[Stored data]
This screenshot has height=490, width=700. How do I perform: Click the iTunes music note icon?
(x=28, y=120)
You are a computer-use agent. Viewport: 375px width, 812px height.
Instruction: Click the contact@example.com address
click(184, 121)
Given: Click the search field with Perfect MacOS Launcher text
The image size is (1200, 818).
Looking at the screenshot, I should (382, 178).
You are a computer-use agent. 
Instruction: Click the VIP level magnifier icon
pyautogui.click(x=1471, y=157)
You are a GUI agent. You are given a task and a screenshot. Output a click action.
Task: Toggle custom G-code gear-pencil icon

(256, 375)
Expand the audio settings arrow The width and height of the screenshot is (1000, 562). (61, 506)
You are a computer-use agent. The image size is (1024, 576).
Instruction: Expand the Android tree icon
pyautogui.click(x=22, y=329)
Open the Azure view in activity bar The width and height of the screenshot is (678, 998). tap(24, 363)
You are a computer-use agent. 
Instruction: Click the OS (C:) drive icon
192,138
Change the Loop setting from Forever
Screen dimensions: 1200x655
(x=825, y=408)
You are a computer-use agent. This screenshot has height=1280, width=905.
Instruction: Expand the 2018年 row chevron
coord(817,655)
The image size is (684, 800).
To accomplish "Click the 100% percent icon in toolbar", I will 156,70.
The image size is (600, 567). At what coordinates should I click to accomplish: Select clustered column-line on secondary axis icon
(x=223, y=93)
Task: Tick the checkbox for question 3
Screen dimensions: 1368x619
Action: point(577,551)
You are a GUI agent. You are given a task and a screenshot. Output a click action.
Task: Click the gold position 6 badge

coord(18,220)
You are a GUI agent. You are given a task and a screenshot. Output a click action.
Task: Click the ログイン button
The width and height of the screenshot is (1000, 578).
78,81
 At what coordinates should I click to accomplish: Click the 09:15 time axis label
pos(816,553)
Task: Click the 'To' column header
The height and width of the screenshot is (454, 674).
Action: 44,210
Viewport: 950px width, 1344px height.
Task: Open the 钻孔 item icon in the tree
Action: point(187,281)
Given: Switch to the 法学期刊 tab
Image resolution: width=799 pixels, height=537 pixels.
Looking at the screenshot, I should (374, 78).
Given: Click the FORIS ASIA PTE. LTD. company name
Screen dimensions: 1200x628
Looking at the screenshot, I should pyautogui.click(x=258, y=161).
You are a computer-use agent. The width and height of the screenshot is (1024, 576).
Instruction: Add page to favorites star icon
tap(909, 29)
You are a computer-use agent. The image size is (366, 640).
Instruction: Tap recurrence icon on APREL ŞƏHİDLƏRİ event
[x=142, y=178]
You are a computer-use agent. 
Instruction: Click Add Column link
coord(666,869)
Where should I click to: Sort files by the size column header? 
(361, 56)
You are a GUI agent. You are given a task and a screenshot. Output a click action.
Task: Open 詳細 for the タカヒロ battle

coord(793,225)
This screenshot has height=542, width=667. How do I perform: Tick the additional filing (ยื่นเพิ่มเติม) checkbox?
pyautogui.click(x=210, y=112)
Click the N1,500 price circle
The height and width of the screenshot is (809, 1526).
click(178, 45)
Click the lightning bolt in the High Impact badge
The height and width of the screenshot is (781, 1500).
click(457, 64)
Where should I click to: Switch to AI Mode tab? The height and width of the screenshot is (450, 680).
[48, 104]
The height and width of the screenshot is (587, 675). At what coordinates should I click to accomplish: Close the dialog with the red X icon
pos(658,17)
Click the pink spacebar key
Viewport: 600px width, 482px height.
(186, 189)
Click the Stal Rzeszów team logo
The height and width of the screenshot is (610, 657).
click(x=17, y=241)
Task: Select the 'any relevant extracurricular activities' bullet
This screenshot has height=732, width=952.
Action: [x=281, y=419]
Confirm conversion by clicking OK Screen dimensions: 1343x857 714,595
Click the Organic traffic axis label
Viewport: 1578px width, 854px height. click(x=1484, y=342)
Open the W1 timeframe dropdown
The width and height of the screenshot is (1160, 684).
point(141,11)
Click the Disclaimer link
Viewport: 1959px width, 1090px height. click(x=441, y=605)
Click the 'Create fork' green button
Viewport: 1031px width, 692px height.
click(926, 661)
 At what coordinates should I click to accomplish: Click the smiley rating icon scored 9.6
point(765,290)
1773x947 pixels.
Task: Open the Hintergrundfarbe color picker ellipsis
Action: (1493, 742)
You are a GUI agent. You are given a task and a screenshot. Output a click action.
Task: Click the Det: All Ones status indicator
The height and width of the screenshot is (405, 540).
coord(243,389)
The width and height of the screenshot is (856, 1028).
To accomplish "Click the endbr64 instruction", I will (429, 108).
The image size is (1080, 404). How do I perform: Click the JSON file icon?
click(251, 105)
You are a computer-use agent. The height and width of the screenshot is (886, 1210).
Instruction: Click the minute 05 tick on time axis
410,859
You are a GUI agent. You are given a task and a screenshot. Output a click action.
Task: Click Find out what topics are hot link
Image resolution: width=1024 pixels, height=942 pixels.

_Directions:_
List every line above containing the word "button".

_Task response:_
Task: Click the ログイン button
Click the 'Create fork' green button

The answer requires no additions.